From The Washington Post — 

Expanding Medicaid rolls under the Affordable Care Act may have saved as many as 8,132 people from fatal opioid overdoses, virtually all involving heroin and fentanyl, a study released Friday suggests.

The research is the latest evidence that allowing more people to enroll in Medicaid has saved lives and improved health.

The researchers concluded that additional access to drug-abuse treatment was linked to a six percent lower overdose rate for states that allowed more people to enroll in Medicaid than in states that did not. That translated into 1,678 to 8,132 fewer deaths in those states from 2015 to 2017, they wrote in an examination of data from 49 states and the District of Columbia.

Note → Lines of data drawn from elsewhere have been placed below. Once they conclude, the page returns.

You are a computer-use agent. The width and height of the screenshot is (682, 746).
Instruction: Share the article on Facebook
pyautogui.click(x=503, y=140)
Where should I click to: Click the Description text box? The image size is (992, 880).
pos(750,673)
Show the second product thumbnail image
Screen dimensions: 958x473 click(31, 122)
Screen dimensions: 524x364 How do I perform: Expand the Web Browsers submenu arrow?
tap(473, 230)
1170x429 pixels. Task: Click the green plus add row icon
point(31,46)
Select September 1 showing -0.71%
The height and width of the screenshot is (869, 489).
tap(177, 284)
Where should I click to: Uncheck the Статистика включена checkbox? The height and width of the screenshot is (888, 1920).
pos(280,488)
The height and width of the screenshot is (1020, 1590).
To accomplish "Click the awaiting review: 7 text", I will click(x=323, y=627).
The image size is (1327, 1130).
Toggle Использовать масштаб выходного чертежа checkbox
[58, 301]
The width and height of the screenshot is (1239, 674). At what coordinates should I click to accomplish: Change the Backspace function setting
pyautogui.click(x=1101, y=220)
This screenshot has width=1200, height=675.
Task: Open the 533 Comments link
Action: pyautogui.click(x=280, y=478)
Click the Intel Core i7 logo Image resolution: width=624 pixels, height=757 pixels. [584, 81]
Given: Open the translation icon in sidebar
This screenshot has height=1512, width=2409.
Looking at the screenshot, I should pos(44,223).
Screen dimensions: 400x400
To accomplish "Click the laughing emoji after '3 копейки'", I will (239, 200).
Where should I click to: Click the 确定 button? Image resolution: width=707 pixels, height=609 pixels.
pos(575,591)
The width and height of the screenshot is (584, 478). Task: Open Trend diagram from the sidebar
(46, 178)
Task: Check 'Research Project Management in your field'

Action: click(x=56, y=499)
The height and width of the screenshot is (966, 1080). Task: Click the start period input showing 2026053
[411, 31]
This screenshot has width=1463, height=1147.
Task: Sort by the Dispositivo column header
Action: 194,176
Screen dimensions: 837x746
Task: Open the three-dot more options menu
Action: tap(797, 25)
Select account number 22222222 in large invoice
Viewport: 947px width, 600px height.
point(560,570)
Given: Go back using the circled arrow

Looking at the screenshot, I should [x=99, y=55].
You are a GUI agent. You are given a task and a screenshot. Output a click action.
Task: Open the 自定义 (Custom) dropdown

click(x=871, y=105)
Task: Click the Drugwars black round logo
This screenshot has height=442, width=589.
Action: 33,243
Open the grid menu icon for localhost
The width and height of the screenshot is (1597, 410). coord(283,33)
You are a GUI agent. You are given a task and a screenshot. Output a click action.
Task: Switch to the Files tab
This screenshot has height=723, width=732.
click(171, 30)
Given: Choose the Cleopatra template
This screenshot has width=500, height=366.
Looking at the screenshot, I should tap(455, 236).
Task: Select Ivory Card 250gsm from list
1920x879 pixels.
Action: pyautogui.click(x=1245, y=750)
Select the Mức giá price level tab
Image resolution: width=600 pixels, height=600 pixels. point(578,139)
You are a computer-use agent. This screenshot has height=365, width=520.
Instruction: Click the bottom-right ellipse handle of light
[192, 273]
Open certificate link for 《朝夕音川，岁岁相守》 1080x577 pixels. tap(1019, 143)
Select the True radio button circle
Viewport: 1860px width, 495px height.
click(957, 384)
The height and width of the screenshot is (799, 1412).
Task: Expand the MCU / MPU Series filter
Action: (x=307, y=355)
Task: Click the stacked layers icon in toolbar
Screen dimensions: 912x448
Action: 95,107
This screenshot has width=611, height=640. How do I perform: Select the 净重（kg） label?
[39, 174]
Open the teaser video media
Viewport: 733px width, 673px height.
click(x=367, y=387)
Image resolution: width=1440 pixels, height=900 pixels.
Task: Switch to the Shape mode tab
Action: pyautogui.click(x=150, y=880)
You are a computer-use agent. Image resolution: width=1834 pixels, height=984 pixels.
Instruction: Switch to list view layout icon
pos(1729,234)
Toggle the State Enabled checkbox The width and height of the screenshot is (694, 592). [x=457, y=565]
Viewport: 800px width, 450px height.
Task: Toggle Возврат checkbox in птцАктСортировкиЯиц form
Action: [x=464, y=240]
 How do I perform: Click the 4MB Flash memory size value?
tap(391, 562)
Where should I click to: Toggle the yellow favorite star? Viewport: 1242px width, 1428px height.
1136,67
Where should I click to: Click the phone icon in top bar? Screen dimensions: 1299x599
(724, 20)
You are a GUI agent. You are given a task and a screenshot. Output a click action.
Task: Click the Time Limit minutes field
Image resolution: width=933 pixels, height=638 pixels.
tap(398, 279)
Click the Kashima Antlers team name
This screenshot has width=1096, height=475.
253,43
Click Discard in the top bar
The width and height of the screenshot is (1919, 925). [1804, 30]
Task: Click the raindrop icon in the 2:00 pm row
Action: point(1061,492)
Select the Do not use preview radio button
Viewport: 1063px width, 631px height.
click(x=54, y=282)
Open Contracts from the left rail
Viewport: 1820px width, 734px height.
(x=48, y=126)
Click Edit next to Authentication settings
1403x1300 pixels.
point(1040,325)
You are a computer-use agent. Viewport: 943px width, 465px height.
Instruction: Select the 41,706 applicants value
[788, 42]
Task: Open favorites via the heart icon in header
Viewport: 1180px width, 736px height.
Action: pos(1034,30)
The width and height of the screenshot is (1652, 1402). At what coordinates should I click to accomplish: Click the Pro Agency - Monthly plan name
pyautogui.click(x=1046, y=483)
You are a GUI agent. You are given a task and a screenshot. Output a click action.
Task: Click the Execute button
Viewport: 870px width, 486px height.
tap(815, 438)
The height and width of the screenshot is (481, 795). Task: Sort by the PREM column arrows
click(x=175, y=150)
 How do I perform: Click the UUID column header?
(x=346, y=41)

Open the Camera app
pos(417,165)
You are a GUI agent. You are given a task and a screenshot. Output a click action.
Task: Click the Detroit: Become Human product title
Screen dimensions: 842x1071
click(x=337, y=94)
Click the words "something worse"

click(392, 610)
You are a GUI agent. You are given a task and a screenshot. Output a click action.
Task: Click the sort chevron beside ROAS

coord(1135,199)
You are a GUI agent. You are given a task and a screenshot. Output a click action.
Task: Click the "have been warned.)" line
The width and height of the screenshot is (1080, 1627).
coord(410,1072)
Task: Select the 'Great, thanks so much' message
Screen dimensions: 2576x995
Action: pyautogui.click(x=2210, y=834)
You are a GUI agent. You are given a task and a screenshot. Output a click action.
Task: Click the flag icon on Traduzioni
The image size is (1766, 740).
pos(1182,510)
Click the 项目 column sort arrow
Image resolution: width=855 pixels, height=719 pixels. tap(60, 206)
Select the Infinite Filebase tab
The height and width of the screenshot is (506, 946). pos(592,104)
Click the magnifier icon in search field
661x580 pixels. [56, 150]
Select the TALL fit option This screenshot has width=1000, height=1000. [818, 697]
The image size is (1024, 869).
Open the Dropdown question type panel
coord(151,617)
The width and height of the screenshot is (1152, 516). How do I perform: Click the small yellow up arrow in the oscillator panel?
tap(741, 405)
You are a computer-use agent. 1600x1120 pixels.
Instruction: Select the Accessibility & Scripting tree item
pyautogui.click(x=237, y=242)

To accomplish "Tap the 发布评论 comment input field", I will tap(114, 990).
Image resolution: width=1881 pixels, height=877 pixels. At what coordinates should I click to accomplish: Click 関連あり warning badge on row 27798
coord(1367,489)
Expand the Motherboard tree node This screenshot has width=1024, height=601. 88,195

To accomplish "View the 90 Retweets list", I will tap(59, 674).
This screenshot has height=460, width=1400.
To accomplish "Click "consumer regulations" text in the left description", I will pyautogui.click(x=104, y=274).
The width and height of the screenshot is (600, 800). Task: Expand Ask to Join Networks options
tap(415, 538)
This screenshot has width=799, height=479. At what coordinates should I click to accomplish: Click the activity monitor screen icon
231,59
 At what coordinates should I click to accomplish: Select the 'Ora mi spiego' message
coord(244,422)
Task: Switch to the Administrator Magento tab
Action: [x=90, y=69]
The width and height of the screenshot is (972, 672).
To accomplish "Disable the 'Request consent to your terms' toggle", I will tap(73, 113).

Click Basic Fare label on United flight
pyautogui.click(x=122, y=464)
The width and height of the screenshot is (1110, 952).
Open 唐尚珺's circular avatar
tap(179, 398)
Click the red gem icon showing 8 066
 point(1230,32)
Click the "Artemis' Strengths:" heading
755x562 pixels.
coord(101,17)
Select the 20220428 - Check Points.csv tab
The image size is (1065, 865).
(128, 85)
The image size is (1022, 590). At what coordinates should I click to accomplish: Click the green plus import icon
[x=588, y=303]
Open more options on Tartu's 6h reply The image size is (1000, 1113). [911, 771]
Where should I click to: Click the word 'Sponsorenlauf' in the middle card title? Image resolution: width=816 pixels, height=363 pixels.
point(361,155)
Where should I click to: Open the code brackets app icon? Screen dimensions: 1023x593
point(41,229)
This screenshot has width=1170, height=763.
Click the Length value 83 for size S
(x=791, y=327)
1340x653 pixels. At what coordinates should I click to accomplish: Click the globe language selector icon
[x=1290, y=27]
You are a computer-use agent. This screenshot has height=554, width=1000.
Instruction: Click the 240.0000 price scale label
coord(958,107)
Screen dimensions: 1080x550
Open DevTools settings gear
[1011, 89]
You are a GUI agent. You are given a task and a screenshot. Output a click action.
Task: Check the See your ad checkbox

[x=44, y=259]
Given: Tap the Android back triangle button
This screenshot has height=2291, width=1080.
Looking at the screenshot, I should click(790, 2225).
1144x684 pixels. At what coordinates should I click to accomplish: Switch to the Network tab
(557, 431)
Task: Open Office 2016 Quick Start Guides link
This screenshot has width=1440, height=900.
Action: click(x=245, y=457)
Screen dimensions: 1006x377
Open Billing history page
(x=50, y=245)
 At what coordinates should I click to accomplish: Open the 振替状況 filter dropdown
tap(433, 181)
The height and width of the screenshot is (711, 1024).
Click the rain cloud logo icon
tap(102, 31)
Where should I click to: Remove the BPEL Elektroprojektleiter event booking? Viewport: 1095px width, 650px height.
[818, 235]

The research, published in JAMA Network Open, was not designed to prove cause and effect. Rather, it found an association between the decline in overdose deaths in the 32 states and the District of Columbia that had expanded Medicaid at the time of the study.

Critics of President Trump’s efforts to undermine the Affordable Care Act, also known as Obamacare, have frequently said that doing so conflicts with his work to stem the nation’s opioid crisis, which has taken more than 400,000 lives over the past two decades.

The new study appears to be the first to conduct a county-by-county examination of overdose deaths and Medicaid expansion. It found an 11 percent decline in the death rate from heroin overdoses and a 10 percent drop in deaths from illegal fentanyl and its analogues.

“As states invest more resources in addressing the opioid overdose epidemic, attention should be paid to the role that Medicaid expansion may play in reducing opioid overdose mortality,” most likely through the provision of anti-addiction medication, the researchers wrote.

The study found no link between Medicaid expansion and declines in overdose deaths from prescription narcotics. In an interview, the leaders of the research team — Nicole Kravitz-Wirtz of the University of California at Davis School of Medicine, and Magdalena Cerda of New York University’s Grossman School of Medicine — said that Medicaid expansion probably brought many of the poorest Americans into the insurance program. That group was more likely to be using street drugs than prescription narcotics, they said.

Other research has indicated that by dramatically increasing the availability of the overdose antidote naloxone on the streets, Medicaid expansion also may have cut the number of overdose deaths.